The 24-year-old husband and father joined a Marine and another soldier, both of whom died in 2009 . Although details are still unclear, Rodriguez's family said military officials told them that he was on a mission when he was hit by gunfire.
"He was a wonderful man, a wonderful husband and father," his wife, Leslie, said Monday, shortly after returning home from Delaware, where the family received his body Sunday night.
"Our little girl — he loved her so much. He was going to teach her how to play soccer. He always told her that he loved her big head."
Rodriguez is survived by his wife, 7-year-old daughter Raven George , two brothers, four sisters and his mother and father.
He grew up in Smithville and was a linebacker for Smithville High School's football team. When he was home on leave, he loved going to football games on Friday nights.
Britni Fleming, 21, went to high school with Rodriguez and said his "goofy smile" lit up the hallway.
"He's always been the leader-type, even before he joined the Army," she said. "He was always there for people. He was extremely close to his friends. He was a shoulder to cry on, there when you needed him."
Rodriguez enlisted with the Texas National Guard in 2003 and did his first tour of duty in Kosovo.
In 2007, he was deployed to Iraq . He was promoted to the rank of sergeant shortly before he was sent to Afghanistan in December as part of the 82nd Airborne , a sister said. The division is based at Fort Bragg, N.C.
"He was dedicated to what he decided to do," said Rosalva Rodriguez, 21 , Mario Rodriguez's younger sister. "He knew what his job was, and it didn't scare him. He was always worried about others being safe."
His two Rodriguez brothers have also served in the military — one will be deployed to Afghanistan next month.
Scott Grzyb, 24 , who also attended high school with Rodriguez, said his friend's death is "just like a punch to the gut."
"You don't really believe it at first," he said. "The war just got real, in other words."
Rodriguez met his wife online three years ago. He drove two hours from Fort Hood, where he was stationed, to Mexia for their first date.
"He would go without stuff just to make sure that me and Raven had the things that we wanted," Leslie Rodriguez said. "He made sure we had a roof over our heads and that we were always taken care of."
Funeral arrangements have not been made yet.
Smithville, about 40 miles east of Austin, has less than 5,000 residents, according to the city. But the small community is mobilizing in tragedy.
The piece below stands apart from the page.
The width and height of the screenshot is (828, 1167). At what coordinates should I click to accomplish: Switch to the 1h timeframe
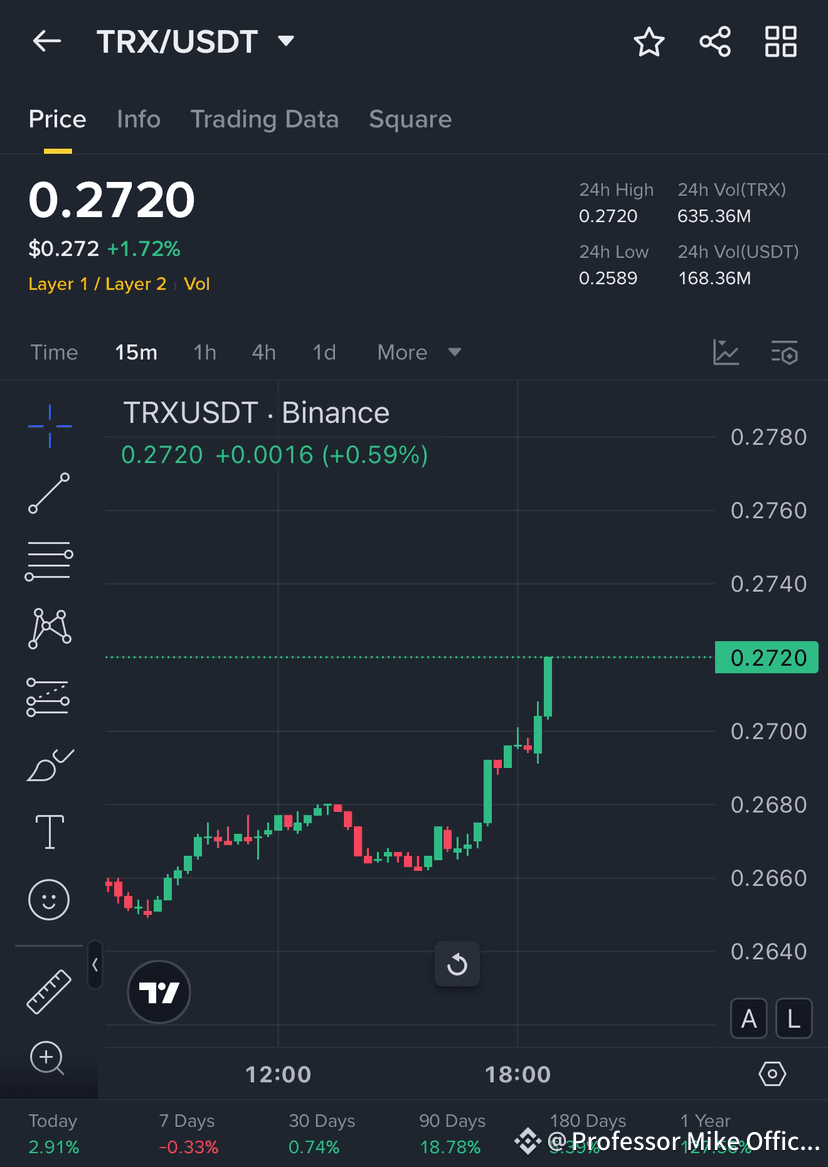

The Smithville High School class of 2004 is holding a Fallen Heroes Benefit on July 17 at the American Legion there in his honor. Proceeds will go toward a memorial for Rodriguez and other local casualties of the war, and toward a scholarship fund for underprivileged students.
|Joined Guard after graduating from high school
The Associated Press
Mario Rodriguez was a leader who helped keep high school teammates in line and fought to keep his units secure when he was serving overseas, friends said.
He played linebacker on the football team at Smithville High School and enjoyed going to Friday night games when he was home on leave.
“He was always there for people,” classmate Britni Fleming said. “He was extremely close to his friends. He was a shoulder to cry on, there when you needed him.”
Rodriguez, 24, of Smithville, Texas, died June 11 in Powrak, Afghanistan, when insurgents attacked his unit. He was assigned to Fort Bragg, N.C.
Rodriguez joined the National Guard in 2003 and had served in Kosovo and Iraq.
“He knew what his job was, and it didn’t scare him,” said Rosalva Rodriguez, one of his four sisters. “He was always worried about others being safe.”
His wife, Leslie, said their 7-year-old daughter, Raven, was the apple of his eye.
“He was going to teach her how to play soccer,” she said. “He always told her that he loved her big head.”
Rodriguez also is survived by his parents and two brothers.